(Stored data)
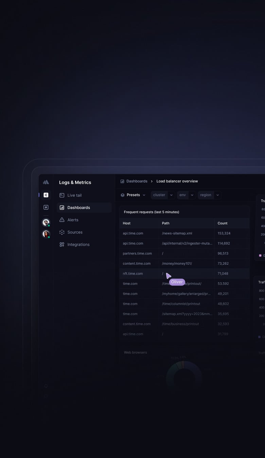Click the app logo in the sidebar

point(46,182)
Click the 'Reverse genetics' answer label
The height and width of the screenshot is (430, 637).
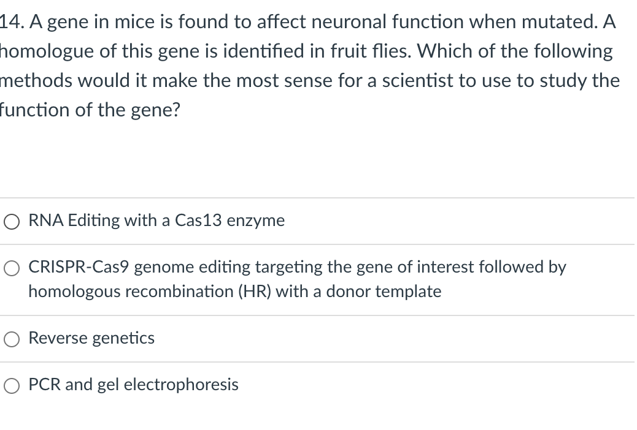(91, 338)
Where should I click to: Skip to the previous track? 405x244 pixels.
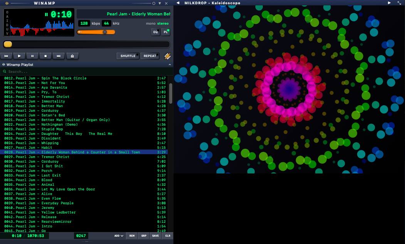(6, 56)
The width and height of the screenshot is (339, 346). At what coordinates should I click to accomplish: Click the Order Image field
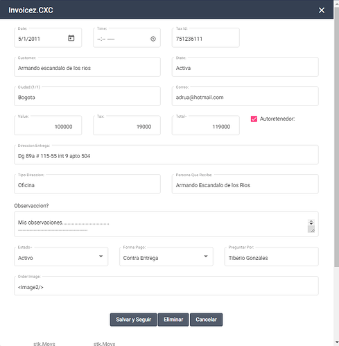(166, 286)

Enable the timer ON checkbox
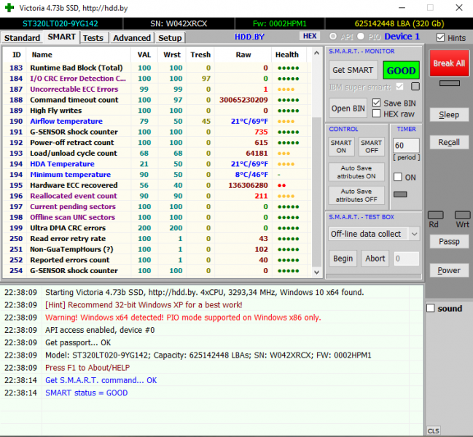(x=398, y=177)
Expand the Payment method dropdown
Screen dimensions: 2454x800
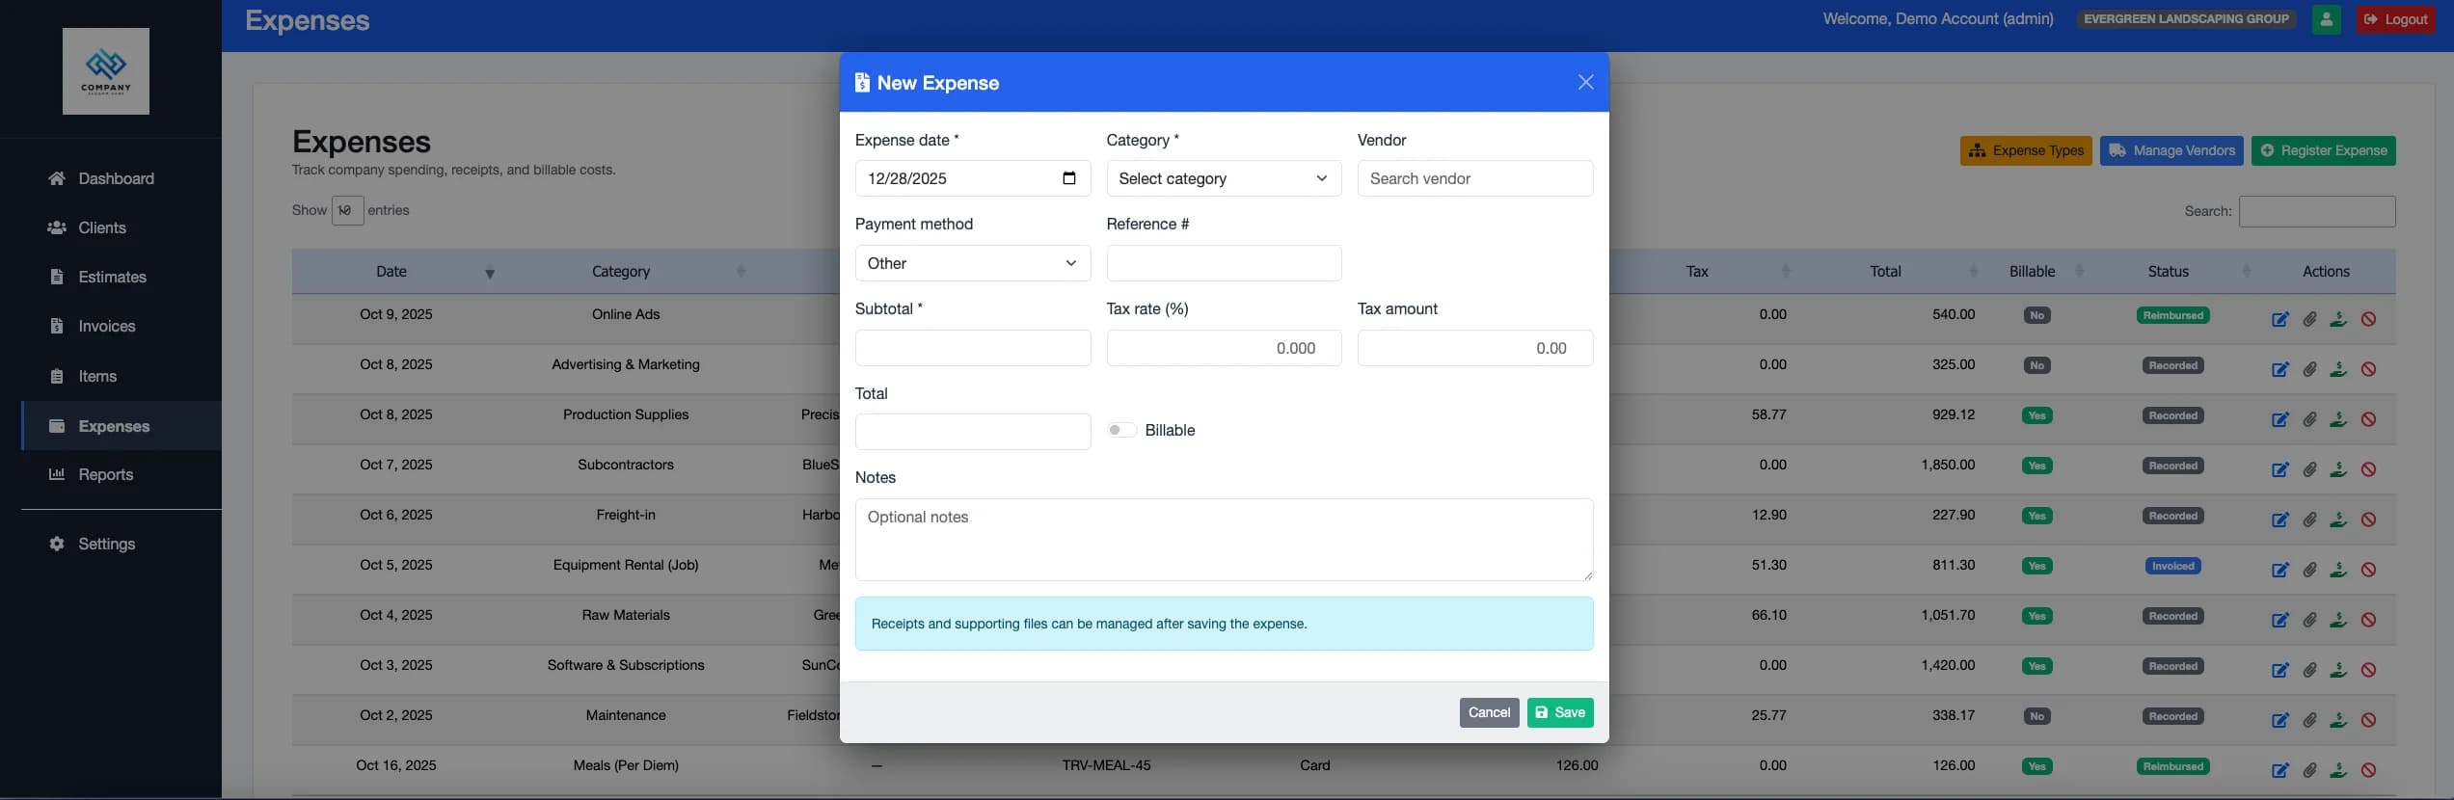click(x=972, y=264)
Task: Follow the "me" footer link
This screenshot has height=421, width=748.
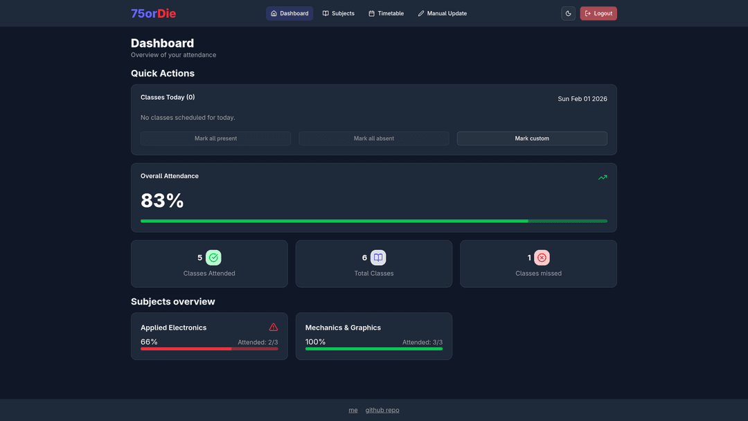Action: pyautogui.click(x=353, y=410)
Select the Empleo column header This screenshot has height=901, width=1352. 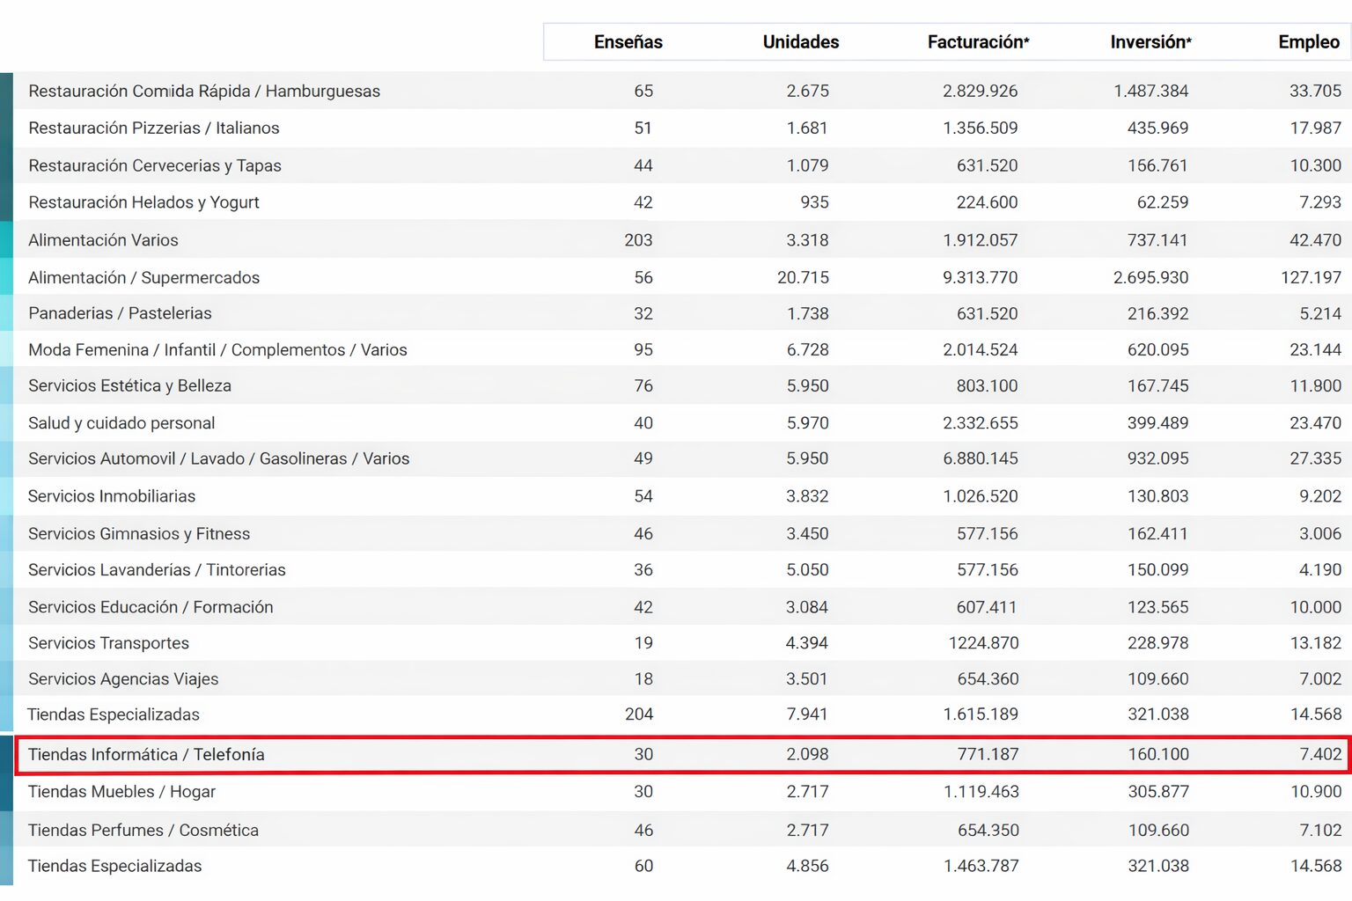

---

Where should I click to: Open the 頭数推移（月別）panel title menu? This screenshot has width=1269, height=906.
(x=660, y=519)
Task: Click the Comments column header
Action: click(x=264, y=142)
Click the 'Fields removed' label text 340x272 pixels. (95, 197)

==

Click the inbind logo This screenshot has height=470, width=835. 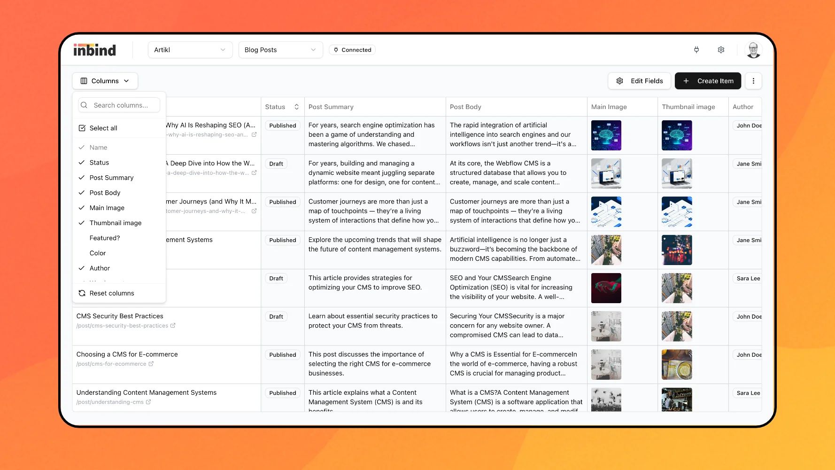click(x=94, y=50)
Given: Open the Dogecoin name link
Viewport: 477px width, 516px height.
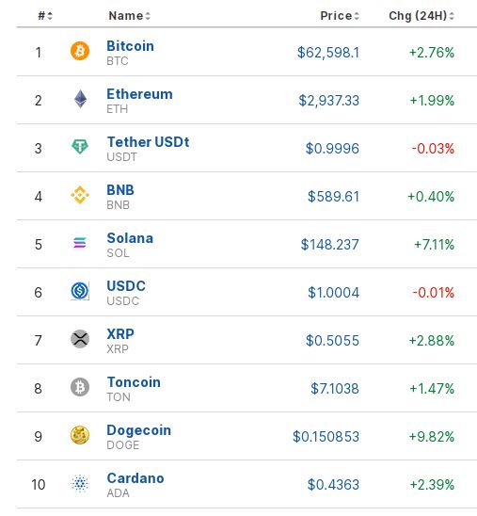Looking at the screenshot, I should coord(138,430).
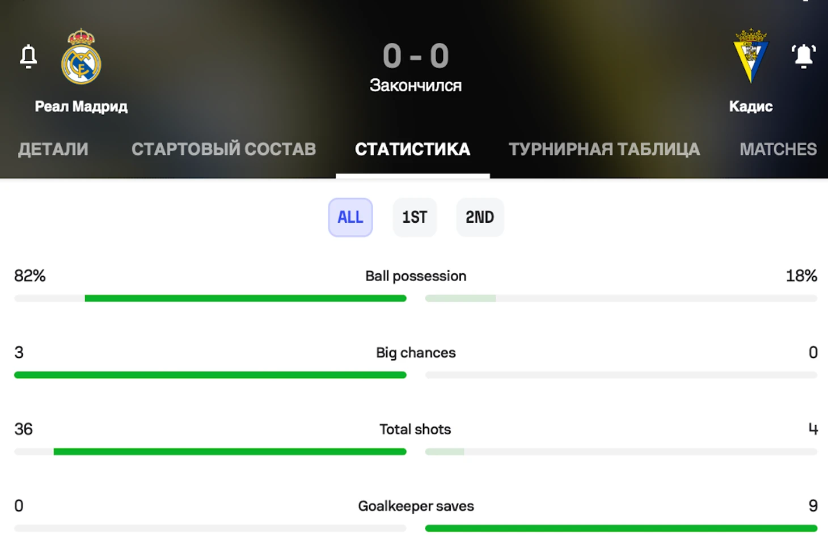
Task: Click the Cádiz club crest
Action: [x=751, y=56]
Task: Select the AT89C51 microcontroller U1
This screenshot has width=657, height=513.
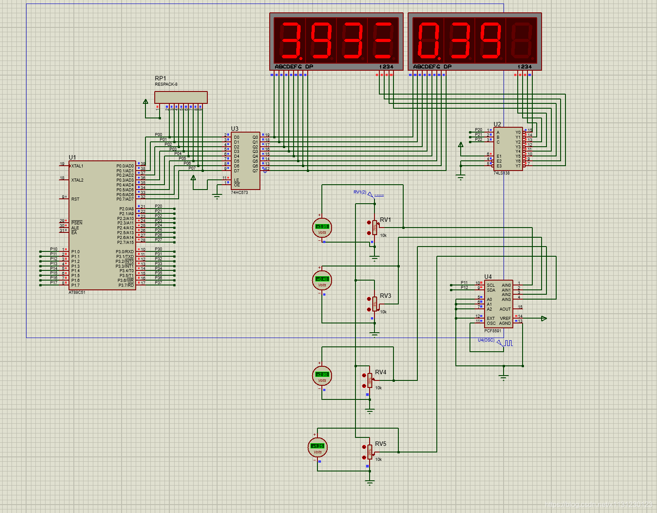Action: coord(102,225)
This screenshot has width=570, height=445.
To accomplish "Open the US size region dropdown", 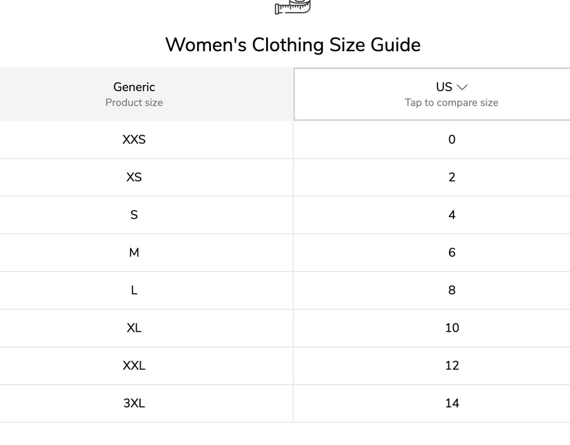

(WHAT THE TASK REQUIRES) Tell how many lines in the records above carry the word "label". Only the number should appear in the reply.

(TASK OUTPUT) 2